Sarah Imeinu, the tzadekes, righteous and pious Matriarch, was a prophetess. Thus, her incredulous laughter begs elucidation. Is anything beyond Hashem’s ability? Indeed, it is specifically this question that Hashem presented to Avraham Avinu. Furthermore, why did Sarah deny her mirthful reaction to the news that she would have a child? It seems that when Avraham Avinu laughed at the same news, it was acceptable. Why did Sarah’s reaction draw the Almighty’s subtle rebuke? To set the record straight, Sarah Imeinu’s laughter was no different than that of Avraham; both expressed joy and gratitude. Nonetheless, Hashem saw a nuanced variation, a tinge of impurity in Sarah’s laughter, sufficient to warrant His rebuke. Wherein lay the difference between these two laughters?

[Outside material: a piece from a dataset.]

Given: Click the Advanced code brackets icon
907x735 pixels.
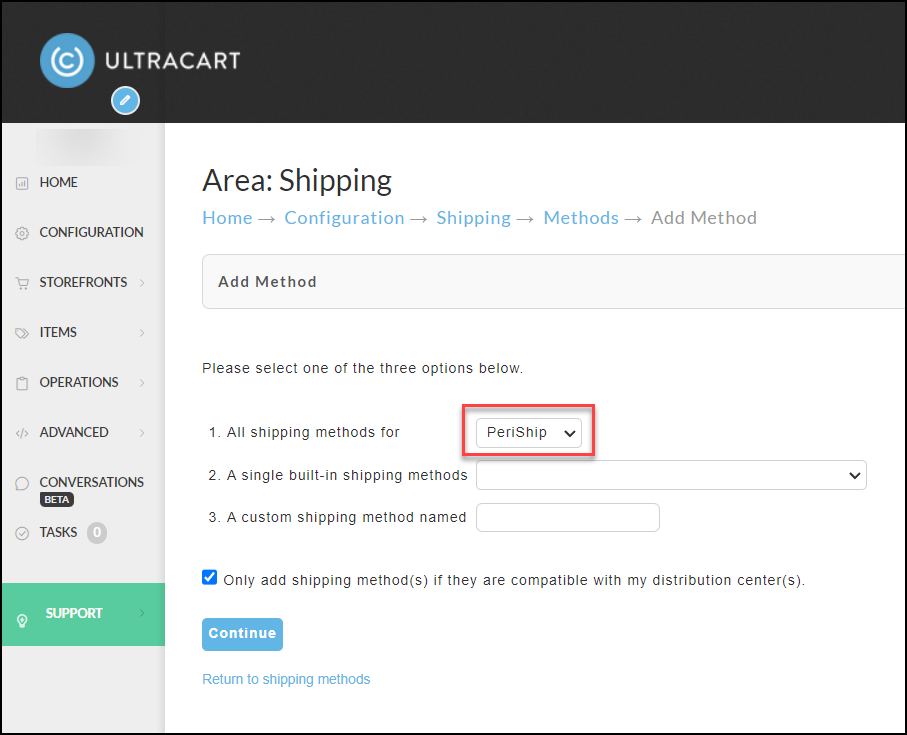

Horav Yisrael Belsky, zl, explains that the slight tinge of laughter, rooted in ridicule, which stained Sarah’s expression of joy was so minute that the Matriarch herself was unaware of it. How did it occur? The Rosh Yeshivah explains that yiraas Shomayim, fear of Heaven, and leitzanus, ridicule/cynicism, are total opposites. One who ridicules lacks yiraas Shomayim. Therefore, Sarah, who was certain that she was filled with yiraas Shomayim, understood that ridicule had no place in her personality. The slightest vestige of ridicule would have tainted her yiraas Shomayim, and she would have noticed it. This is why she replied, Lo tzachakti, “I did not laugh.” She intimated that had it been a laugh of ridicule, she would have noticed a drop in her level of yiraas Shomayim, which did not occur. She was confident that her laughter was an expression of joy – not ridicule.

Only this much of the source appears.